WHAT THE TASK ASKS -
I'd like the number of lines in the material below that include the word "Choose", written with no other text.

· · · ·

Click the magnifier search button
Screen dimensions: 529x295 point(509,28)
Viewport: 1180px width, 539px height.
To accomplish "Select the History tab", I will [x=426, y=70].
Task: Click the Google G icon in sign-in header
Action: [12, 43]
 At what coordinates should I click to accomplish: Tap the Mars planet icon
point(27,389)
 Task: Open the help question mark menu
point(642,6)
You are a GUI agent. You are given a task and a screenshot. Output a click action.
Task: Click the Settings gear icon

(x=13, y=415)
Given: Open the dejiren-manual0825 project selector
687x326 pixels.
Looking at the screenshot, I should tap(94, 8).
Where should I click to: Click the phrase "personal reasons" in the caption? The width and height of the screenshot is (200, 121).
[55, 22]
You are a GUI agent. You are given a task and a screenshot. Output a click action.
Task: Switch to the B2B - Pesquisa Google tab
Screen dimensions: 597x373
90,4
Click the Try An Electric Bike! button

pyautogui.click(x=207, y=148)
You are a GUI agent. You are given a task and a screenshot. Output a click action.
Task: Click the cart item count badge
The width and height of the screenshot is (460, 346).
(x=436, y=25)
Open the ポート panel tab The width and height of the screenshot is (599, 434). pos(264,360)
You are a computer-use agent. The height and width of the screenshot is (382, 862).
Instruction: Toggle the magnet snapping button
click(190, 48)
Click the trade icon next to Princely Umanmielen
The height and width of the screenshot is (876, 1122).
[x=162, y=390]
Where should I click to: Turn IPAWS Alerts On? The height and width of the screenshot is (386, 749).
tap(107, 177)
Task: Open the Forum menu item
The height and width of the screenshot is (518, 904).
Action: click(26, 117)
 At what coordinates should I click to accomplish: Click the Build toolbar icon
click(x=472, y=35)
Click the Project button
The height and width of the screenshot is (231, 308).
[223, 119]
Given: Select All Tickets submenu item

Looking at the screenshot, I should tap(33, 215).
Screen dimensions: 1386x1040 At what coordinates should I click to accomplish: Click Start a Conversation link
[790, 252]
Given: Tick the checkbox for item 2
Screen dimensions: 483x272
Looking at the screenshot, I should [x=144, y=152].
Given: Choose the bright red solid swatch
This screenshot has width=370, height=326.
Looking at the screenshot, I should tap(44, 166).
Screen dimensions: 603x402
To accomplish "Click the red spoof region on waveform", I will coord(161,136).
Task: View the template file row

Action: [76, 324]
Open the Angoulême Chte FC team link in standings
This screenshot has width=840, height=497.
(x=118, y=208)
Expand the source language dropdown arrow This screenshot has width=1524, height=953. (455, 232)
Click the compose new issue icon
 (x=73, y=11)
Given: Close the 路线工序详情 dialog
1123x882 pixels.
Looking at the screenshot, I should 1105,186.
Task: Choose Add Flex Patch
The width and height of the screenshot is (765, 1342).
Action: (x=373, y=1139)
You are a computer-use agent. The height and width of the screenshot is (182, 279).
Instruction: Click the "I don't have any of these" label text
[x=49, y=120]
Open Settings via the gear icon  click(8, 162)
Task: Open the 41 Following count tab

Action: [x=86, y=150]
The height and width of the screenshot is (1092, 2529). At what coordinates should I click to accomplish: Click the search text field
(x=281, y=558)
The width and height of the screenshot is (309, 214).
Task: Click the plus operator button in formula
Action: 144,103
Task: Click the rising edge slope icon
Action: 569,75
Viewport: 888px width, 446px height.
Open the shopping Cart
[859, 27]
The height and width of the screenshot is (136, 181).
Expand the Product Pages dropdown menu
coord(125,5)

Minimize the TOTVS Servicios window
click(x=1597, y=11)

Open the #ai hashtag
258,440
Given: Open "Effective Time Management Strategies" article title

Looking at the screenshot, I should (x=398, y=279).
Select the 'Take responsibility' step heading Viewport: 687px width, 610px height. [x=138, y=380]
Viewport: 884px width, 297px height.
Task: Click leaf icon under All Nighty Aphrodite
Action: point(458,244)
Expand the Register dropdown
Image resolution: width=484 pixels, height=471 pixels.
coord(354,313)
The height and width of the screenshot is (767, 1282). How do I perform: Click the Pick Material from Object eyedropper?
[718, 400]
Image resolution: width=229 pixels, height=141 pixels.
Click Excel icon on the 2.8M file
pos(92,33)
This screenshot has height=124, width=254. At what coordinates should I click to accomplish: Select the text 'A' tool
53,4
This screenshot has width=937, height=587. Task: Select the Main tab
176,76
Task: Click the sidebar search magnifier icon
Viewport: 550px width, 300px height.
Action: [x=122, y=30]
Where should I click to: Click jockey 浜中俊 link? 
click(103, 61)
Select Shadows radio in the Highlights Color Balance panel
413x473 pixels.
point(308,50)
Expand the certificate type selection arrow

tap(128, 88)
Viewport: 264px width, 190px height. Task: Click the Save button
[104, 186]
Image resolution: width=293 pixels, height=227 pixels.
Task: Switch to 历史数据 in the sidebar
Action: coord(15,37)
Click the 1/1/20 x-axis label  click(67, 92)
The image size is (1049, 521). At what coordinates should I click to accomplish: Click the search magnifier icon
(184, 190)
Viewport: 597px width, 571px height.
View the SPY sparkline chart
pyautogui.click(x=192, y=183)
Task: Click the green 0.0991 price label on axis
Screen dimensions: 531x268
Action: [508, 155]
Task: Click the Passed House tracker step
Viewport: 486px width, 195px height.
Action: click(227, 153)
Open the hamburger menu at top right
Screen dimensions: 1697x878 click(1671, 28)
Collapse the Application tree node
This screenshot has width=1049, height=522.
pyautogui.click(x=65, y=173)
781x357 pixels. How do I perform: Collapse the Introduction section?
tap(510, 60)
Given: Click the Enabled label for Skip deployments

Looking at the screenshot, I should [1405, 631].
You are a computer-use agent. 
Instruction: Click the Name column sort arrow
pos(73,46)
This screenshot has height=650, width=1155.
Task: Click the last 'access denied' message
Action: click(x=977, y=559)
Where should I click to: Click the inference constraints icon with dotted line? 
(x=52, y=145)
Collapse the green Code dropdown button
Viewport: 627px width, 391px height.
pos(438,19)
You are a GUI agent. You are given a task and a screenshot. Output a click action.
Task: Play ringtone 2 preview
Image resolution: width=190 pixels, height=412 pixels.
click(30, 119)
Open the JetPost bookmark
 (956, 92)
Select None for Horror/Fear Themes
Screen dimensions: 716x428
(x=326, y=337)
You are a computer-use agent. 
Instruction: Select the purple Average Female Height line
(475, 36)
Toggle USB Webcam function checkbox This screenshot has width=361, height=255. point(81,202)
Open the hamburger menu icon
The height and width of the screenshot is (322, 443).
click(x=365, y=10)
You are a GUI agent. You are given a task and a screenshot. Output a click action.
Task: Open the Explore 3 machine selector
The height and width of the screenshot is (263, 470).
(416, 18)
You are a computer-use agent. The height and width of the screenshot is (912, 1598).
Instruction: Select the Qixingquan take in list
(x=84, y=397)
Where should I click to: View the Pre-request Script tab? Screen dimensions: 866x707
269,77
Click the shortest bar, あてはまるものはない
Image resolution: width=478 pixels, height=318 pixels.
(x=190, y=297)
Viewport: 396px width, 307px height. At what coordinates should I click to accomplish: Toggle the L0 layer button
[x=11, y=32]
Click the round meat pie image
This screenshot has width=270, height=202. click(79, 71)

· · · ·

SOLUTION -
2